• YOUR TASK
Rewrite the items from the line containing "Given: Click the" through the line containing "Looking at the screenshot, I should pos(875,423).", replacing "green" with "blue" and changing nothing else.

• Records for finding displayed items
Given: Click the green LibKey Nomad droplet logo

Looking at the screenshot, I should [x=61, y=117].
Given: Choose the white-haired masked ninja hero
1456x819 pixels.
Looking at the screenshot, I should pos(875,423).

* * *

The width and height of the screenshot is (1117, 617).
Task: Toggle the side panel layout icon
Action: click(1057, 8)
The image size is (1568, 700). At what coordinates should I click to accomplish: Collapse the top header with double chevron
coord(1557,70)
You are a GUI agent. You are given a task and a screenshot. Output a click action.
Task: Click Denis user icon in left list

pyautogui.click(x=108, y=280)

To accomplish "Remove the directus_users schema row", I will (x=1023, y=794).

* * *

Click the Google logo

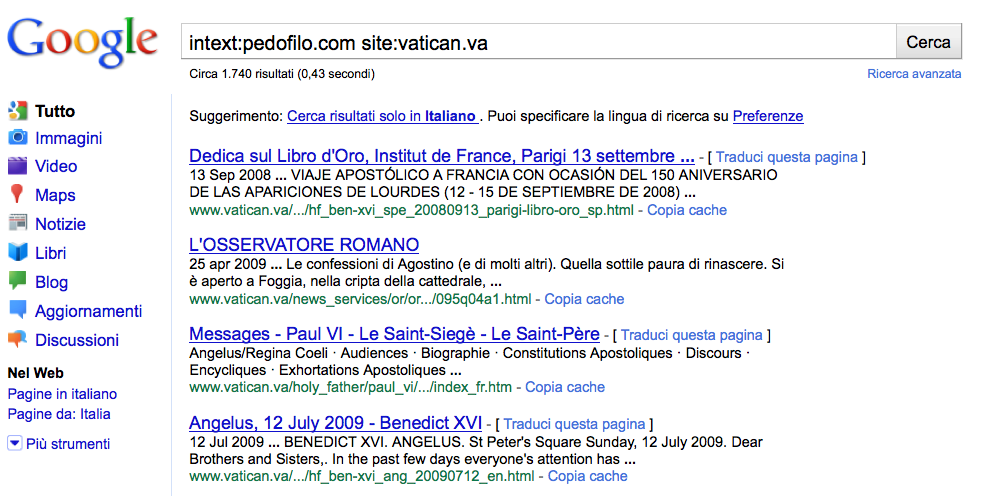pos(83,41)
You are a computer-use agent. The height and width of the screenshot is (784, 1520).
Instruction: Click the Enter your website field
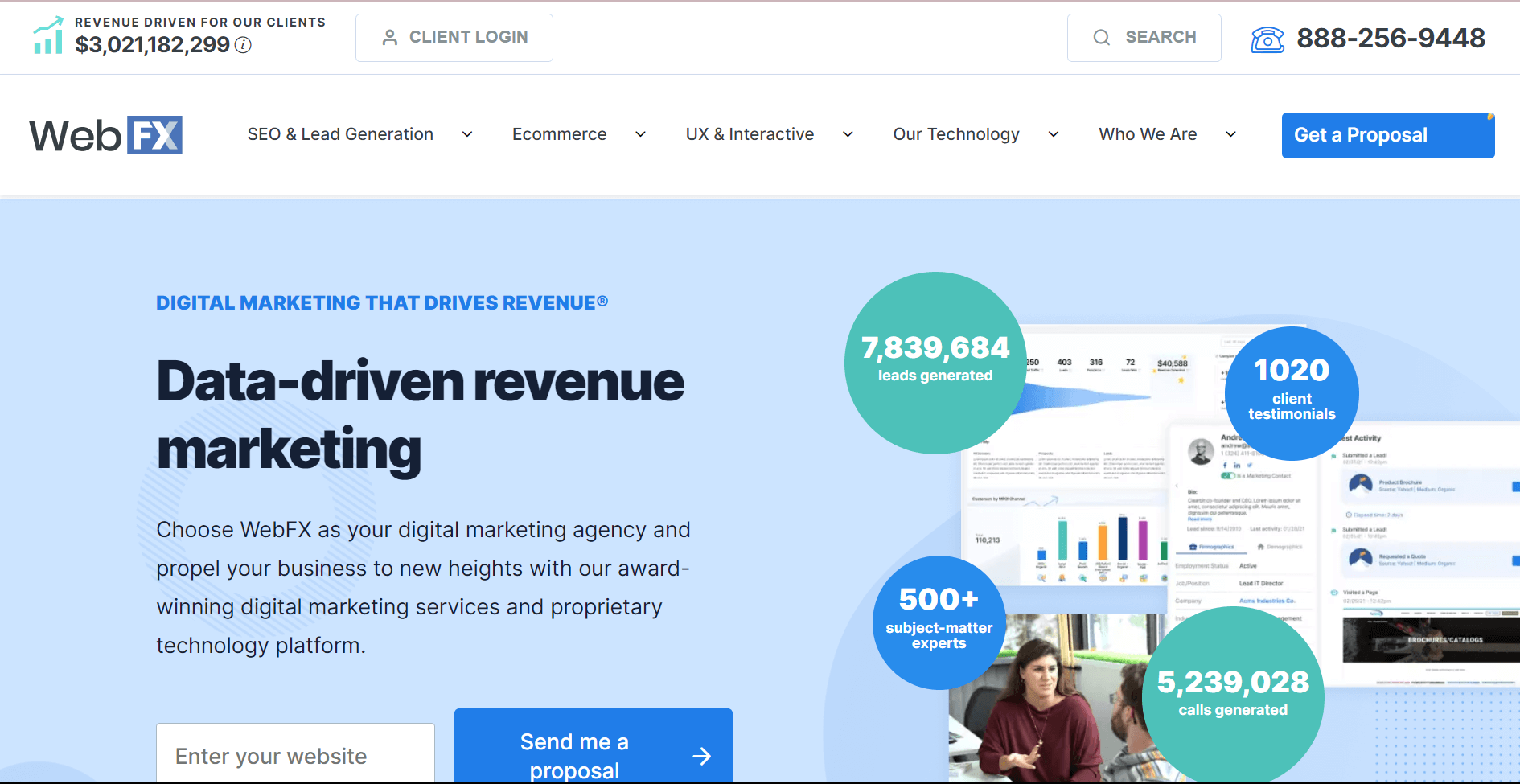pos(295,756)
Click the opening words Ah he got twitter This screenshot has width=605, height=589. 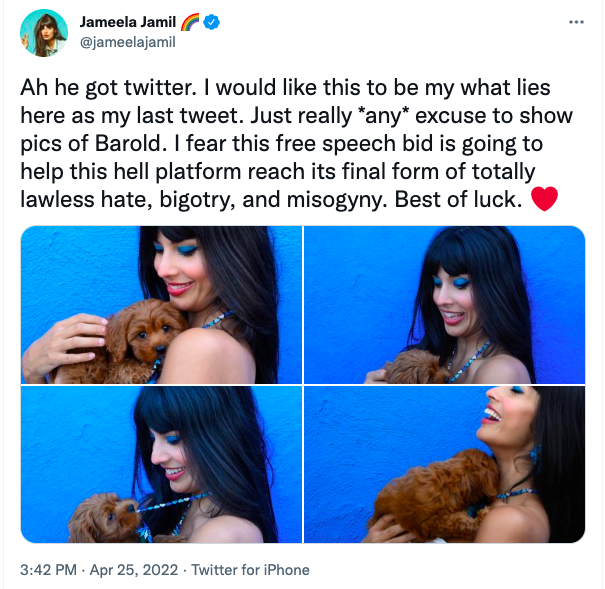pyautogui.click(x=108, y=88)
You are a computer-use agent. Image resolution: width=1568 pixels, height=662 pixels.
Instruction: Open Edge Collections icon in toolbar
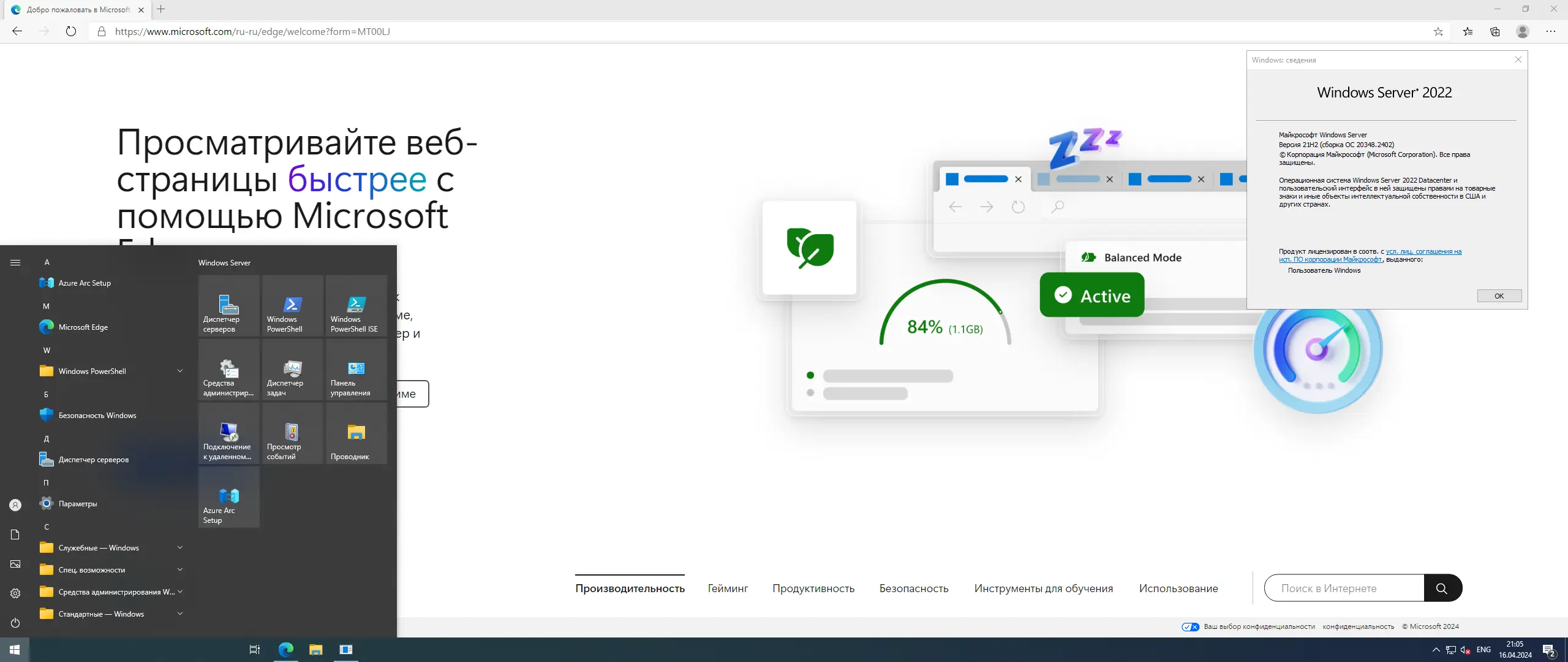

• SOLUTION FOR THIS EXERCISE
Given: Click the blue LibKey Nomad droplet logo

Looking at the screenshot, I should [x=61, y=117].
Given: Choose the white-haired masked ninja hero
1456x819 pixels.
Looking at the screenshot, I should pos(875,423).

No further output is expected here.